Seelite-elite-nya seni rupa di Barat, tetaplah diapresiasi oleh masyarakat. Orang berbondong-bondong ke museum atau galeri. Tapi di kita, taste of aesthetic seniman dan kurator benar-benar elite, sehingga terjadi jurang yang menganga dengan masyarakat luas. Jangan-jangan praktik seni rupa kita saat ini salah arah, tidak kontekstual?
Di Jepang, di setiap perfecture [mungkin setingkat kabupaten] didirikan museum yang besar dan lengkap. Masing-masing pemerintah daerah menyiapkan anggaran tak hanya mendirikan gedung dan perangkat administrasinya, tapi juga membeli koleksi masterpiece. Ada museum daerah yang memilih koleksi utama dari perkembangan seni rupa Inggris, ada yang Jerman, ada juga yang memilih kurun perkembangan secara tertentu, misalnya: seni rupa tahun 1960 ke 1870, dll. Mereka masing-masing tentu juga mengoleksi karya-karya para seniman lokal mereka, selain para seniman Jepang dengan reputasi internasional. Audiens utama museum itu, tentu saja masyarakat di wilayah itu selain para wisatawan. Di Indonesia memang lain, saya rasa mungkin belum. Jika di Sidoardjo kini belum dibutuhkan museum seni rupa bertaraf internasional, kita bersama mudah maklum. Saya pikir, soal yang elite atau tidak, itu urusan persepsi dan tingkat penerimaan secara sosial. Bagi banyak buruh di Tanggerang, masuk ke museum itu urusan ‘elite’, padahal di wilayah administrasi Tanggerang juga ada ‘museum’ seni rupa yang dimiliki oleh pihak swasta.
Soal ‘selera seni’, lebih rumit lagi. Di Jakarta sendiri, masih banyak orang tak acuh pada urusan apresiasi karya seni rupa. Bahkan, untuk banyak kalangan yang gemar membeli karya seni rupa pun, soal ‘selera seni’ bukan perkara yang mudah. Saya percaya, cita rasa seni, selera seni, taste, atau sense, itu bersifat kultural dan juga historis. Itu bukan soal yang dibuat-buat seseorang, atau sekelompok, secara masing-masing. Soal ‘selera seni’ itu diwariskan dan diajarkan secara kultural. Saya pikir, budaya Indonesia adalah ‘kebudayaan besar’. Visi dan pemahaman kita juga mesti melihatnya dalam konteks berlangsungnya proses dialog peradaban yang mendunia dan mensejarah.

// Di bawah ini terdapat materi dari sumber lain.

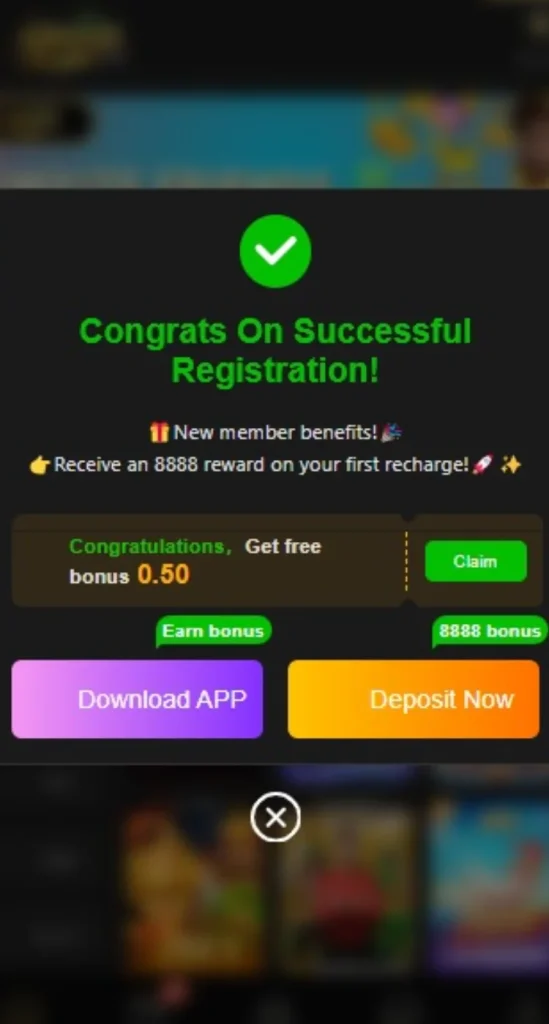
Task: Select the Congrats On Successful Registration heading
Action: coord(275,351)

Jangan-jangan seni rupa yang benar menurut masyarakat itu adalah lukisan seniman Jelekong, lukisan potret di pinggir jalan, lukisan abstrak di kios-kios Bali yang dibeli oleh turis asing, gerabah di Purwakarta, atau bagaimana?
Dalam pemahaman perkembangan seni rupa dikenal apa yang saya sebut sebagai ‘medan sosial seni [rupa]’, atau artworld. Medan semacam ini tak hanya berisi pelaku dengan ‘jabatan’ dan perannya, yang lebih penting lagi justru berisi jaringan kerja [networking] dan ‘aturan bersama’ [konvensi] tertentu yang memungkinkan berbagai praktek seni rupa yang dimaksud menjadi lumrah dan masuk akal. Medan sosial seni ini tidak tunggal, dan beroperasi secara kompleks. Persoalannya bisa dirunut dari istilahnya, yaitu: soal worldness-nya, soal yang menyangkut tata hubungan sosialnya; dan masalah artness-nya, menyangkut seluruh pertimbangan pekembangan wacana dan sejarah seni rupanya. Saya yakin, setiap praktek seni rupa: apakah itu lukisan dari daerah Jelekong atau garabah dari desa Plered [Purwakarta], punya ‘medan sosial seni’nya secara tertentu. Tentu medan sosial seni mereka itu berkaitan dengan medan sosial seni yang lainnya juga. Bagaimana kita menyangkal ‘lukisan Jelekong’ yang dijual di pinggir itu adalah juga lukisan, sesuatu yang memiliki komponen fisik ‘sama’ dengan yang dipamerkan di galeri-galeri? Mereka jadi berbeda, karena beroperasi di medan sosial seni yang berbeda. Soal ‘masyarakat’, ya , bergantung masyarakat mana yang kita tengah bicarakan.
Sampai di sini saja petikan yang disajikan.